▶ [Instruction]: Pull out every line of the items below that contains the string "card", matching case exactly.

____ Data for processing

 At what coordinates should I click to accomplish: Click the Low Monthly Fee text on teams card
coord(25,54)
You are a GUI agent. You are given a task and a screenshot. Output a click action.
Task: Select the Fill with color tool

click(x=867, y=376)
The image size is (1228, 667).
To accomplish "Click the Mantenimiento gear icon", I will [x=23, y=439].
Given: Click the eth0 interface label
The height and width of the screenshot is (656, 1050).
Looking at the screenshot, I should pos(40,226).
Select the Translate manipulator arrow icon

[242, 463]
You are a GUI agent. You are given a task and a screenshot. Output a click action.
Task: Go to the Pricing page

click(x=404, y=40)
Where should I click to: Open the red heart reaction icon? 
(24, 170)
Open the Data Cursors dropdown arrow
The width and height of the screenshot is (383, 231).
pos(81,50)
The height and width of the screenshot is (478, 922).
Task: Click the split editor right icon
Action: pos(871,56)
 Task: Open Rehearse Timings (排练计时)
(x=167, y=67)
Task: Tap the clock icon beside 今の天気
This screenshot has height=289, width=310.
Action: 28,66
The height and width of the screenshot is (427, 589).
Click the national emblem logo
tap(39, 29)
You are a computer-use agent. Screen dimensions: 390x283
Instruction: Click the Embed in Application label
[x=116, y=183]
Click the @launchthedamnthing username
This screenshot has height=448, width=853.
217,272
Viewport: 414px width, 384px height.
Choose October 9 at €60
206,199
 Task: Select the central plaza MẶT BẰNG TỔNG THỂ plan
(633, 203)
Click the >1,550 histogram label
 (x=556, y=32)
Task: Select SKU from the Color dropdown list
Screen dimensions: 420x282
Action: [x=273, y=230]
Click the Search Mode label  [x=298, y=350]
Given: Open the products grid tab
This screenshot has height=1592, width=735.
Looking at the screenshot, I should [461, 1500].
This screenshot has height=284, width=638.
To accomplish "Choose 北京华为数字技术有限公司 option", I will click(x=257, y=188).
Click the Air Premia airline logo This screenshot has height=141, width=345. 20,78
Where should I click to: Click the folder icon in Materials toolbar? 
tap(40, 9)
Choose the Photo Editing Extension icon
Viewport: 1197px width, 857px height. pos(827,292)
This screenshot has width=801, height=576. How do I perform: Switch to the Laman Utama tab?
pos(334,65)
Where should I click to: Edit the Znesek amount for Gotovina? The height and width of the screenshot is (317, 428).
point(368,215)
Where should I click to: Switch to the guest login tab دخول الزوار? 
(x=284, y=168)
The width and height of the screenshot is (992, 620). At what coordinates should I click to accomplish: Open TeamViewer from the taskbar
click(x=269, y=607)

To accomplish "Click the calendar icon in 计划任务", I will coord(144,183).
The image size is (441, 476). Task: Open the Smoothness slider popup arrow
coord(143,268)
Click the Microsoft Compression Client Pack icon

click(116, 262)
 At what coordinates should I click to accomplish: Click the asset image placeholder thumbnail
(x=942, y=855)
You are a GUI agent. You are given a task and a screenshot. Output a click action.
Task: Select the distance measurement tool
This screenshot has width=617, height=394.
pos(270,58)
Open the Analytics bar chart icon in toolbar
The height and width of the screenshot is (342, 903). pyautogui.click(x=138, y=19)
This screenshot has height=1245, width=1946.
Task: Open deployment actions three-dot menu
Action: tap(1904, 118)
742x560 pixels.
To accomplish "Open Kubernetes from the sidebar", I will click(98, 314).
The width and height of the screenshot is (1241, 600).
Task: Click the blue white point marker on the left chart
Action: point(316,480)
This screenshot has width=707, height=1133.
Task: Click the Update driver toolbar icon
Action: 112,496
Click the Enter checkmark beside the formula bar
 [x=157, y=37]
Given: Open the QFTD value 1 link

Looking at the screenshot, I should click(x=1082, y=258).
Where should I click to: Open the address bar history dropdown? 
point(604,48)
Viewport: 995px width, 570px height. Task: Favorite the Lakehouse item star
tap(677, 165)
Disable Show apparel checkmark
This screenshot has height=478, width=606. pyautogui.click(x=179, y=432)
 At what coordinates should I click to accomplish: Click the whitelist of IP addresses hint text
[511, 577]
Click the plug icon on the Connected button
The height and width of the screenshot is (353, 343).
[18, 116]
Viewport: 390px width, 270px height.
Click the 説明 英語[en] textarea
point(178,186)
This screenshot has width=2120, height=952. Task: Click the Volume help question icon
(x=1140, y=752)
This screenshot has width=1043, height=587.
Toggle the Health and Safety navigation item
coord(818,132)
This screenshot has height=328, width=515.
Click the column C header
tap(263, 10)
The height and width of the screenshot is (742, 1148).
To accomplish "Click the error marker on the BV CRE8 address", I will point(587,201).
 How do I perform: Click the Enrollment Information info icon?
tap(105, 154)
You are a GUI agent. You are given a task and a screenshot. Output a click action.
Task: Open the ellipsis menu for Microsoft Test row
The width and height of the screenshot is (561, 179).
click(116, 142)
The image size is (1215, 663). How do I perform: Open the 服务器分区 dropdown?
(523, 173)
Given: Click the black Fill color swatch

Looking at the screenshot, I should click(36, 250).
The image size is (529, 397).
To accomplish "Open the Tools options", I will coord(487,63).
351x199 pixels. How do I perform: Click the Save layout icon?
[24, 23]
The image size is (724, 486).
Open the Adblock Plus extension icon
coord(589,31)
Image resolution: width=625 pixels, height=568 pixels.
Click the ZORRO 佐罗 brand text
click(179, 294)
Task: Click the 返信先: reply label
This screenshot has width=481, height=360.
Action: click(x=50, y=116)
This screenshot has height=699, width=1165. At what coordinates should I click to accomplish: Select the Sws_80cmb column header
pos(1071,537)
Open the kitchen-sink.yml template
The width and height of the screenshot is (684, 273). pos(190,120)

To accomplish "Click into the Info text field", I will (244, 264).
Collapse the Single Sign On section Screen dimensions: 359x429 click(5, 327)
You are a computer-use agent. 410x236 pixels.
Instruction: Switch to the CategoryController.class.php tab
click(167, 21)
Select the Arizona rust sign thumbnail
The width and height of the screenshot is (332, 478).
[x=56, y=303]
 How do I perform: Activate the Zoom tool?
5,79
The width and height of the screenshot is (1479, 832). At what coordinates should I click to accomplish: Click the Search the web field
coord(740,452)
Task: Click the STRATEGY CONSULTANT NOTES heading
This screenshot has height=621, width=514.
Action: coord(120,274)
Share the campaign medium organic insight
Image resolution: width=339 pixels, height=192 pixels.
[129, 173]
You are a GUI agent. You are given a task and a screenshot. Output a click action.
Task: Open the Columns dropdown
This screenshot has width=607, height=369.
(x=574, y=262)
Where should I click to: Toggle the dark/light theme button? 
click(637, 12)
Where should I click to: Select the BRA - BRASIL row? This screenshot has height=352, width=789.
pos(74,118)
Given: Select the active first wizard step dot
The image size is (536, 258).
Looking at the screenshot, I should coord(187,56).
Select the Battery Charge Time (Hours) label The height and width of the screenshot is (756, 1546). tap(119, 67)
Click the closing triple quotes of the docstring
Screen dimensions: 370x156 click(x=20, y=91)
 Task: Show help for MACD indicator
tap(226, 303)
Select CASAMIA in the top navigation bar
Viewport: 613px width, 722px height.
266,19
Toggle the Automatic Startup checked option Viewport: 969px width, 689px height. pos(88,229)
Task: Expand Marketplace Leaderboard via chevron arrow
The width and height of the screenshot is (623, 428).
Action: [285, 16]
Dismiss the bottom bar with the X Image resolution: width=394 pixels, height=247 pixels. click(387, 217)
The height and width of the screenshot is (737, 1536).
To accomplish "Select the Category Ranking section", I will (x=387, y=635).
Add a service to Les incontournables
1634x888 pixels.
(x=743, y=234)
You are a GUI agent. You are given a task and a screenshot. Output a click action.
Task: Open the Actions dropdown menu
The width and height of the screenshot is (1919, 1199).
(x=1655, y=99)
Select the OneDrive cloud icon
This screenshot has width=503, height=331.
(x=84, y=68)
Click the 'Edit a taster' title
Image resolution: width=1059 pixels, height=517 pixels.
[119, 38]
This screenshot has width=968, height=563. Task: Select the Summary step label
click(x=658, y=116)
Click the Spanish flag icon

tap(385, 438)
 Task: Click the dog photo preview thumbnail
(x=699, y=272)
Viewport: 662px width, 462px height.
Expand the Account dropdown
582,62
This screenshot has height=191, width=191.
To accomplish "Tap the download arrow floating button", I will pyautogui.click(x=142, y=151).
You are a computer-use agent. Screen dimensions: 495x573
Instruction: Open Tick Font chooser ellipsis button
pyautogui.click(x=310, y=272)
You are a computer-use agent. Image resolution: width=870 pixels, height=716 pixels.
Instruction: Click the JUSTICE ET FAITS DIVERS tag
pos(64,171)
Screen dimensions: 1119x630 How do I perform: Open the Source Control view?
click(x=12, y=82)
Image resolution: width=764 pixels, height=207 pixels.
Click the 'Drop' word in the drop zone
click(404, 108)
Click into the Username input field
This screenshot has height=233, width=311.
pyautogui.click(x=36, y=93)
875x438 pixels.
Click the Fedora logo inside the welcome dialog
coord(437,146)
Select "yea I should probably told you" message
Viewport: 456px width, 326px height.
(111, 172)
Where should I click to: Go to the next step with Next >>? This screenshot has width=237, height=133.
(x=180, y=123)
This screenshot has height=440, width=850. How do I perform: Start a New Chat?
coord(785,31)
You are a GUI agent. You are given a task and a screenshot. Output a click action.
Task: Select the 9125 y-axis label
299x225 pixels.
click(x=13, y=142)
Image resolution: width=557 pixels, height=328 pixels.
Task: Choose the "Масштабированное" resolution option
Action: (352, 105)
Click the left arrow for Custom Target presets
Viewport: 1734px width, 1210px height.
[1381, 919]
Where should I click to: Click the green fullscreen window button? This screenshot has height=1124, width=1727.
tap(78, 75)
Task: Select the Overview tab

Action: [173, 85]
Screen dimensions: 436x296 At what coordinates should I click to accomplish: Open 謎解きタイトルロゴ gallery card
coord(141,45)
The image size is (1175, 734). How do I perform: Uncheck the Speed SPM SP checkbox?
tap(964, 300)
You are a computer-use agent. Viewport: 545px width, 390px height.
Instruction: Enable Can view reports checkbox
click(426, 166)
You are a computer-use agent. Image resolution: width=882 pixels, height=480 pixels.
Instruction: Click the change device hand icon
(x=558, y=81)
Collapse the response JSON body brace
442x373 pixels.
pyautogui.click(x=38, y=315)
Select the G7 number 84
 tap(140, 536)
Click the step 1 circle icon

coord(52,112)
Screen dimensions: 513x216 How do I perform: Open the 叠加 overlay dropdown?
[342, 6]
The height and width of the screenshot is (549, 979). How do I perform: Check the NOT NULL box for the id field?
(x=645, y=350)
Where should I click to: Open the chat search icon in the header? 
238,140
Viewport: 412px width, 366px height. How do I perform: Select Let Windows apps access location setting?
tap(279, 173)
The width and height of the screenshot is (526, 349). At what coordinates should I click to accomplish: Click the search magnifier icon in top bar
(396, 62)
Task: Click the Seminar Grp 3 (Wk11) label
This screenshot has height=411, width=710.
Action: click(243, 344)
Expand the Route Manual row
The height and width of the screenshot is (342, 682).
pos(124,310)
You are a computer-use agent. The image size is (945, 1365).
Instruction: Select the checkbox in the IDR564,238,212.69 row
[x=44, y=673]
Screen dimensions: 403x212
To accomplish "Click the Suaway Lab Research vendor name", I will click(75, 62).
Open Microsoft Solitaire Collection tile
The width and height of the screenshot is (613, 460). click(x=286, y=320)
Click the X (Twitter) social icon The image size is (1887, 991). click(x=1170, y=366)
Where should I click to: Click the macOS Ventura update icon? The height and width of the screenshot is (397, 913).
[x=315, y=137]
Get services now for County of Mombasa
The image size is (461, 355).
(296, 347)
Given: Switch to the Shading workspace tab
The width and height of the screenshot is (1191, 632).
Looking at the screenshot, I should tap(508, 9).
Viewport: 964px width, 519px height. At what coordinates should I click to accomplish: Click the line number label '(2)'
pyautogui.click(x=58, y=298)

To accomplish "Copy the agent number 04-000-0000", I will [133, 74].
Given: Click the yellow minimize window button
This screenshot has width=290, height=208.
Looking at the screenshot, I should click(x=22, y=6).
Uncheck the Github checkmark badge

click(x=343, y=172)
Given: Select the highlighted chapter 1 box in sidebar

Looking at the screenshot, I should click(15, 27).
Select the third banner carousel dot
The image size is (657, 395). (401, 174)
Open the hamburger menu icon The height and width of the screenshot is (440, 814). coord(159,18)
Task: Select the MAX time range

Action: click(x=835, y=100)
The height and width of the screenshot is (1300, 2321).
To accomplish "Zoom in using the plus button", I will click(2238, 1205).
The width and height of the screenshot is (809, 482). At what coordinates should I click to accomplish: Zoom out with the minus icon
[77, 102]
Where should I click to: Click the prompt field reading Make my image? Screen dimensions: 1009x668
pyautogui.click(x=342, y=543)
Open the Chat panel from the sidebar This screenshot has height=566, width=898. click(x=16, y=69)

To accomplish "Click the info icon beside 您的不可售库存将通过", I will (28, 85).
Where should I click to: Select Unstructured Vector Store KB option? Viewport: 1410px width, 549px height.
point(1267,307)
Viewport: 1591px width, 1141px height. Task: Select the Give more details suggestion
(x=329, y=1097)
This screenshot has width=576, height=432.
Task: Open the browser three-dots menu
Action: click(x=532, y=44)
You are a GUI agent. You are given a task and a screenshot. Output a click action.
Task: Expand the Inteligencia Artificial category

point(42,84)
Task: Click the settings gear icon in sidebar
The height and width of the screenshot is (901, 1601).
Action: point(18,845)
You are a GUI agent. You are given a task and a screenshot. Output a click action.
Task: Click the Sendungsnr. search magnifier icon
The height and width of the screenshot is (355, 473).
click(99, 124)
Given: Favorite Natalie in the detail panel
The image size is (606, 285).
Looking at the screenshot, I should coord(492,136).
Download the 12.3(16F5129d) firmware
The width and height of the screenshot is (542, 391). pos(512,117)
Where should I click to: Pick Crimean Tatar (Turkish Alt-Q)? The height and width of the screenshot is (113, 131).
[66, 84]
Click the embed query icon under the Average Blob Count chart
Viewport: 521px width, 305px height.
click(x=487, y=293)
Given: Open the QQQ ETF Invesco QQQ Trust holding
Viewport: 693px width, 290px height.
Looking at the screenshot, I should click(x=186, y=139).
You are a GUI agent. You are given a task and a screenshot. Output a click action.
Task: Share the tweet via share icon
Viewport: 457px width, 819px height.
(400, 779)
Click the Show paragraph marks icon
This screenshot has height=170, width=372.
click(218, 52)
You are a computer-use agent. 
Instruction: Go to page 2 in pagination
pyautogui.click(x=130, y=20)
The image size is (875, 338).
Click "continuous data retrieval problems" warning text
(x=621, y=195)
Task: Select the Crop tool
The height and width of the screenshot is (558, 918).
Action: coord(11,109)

________

▶ [Answer to this exercise]:
 At what coordinates should I click to accomplish: Click the Low Monthly Fee text on teams card
Screen dimensions: 436x296 At what coordinates should I click to accomplish: Open 謎解きタイトルロゴ gallery card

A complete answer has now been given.